Thomas Humphry Ward, ed. The English Poets. 1880–1918.rnVol. V. Browning to Rupert Brooke

Frederic William Henry Myers (1843–1901)

Critical Introduction by John Drinkwater

[Born at Keswick on February 6, 1843, his father being a Keswick clergyman and his mother a Marshall of Hallsteads. He had a distinguished career at Cheltenham and at Cambridge, where he won no less than six University prizes and was second in the first class both of the Classical and the Moral Sciences Tripos; won a reputation as a critic; and became a leader of the psychical research movement. He died in Rome on January 17, 1901. His Saint Paul (1867), an unsuccessful prize poem, was followed by Poems (1870) and The Renewal of Youth (1882).]

A GREAT deal of human emotion, that is of real and urgent significance, is vague, and in nearly every heart escapes all attempts at the solace of definition. For example, most people know at moments the instinct for some unrealizable self-identification with natural phenomena. While, however, the existence and force of this kind of emotion is unquestionable, the poet can hope to achieve anything in his art until he understands that nebulous feeling, however real it may be, is a thing that words are wholly incapable of expressing. Good poets have sometimes in their apprenticeship, before they have considered wisely the functions of their art, indulged the fallacy that leads to such writing as—

  • “I yearn towards the sunset
  • In the magic of the twilight,
  • And the radiance of the heavens
  • Fills my soul with throbbing beauty …
  • but unless a man recovers from the error in his very green days, he forfeits any hope of poetic distinction. For to write thus is not to express mysterious and subtle emotion, but to lose oneself in an unintelligible foam of words. The poet, indeed, must by no means ignore this particular sort of emotional experience; it is far too universal and profound a thing for that. But it is his business to realize its essential value and to translate that precise value into an image that is capable of exact and vivid, or poetical, definition in words. It is failure to perceive this fundamental and invariable necessity of the art that is the cause of nearly all the bad poetry in the world.

    A great deal of the work of Frederic Myers, a poet of many gifts, suffers from this failure, though his fine classical scholarship ought to have saved him.

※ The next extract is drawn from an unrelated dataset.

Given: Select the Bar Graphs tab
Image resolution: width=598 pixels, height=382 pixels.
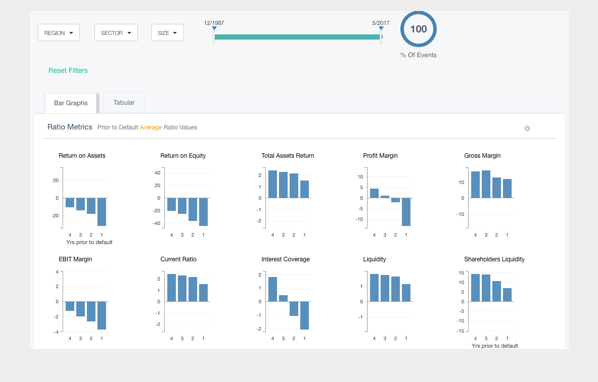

His most famous and still popular poem, Saint Paul, has metrical interest, though the form in itself is apt to combine with Myers’s mental method to throw an emotional haze over the work. Here and there are figures of comparatively sharp definition, as in the passage here given, though a characteristic vagueness in the poem makes it difficult for us to do more than feel that here is a fine spiritual fervour, but that our perception of it is incomplete because of the lack of precision in the poet’s statement. Many of Myers’s other poems are touched by the same defect, but his real singing quality carries him happily through shorter pieces—such as that general favourite, Simmenthal—often enough to give him permanently something at least of the fame that was so widely his in his own day. With secondary poetic qualities he was well equipped; he had an earnest curiosity about life, wide and liberal knowledge, a sensitive and individual rhythmical gift, considerable grace of style, and spiritual dignity; and when he was visited by the clearer poetic mood, and was not misled by his too volatile imagination, these fine natural gifts were ready to the service of his inspiration, and he wrote shapely verse, infused at its best with a generous temper and real tenderness, and now and again moving with great delicacy, as in the subtle arrangement of the last line of—

  • “Across the ocean, swift and soon,
  • This faded petal goes,
  • To her who is herself as June,
  • And lovely, and a rose.”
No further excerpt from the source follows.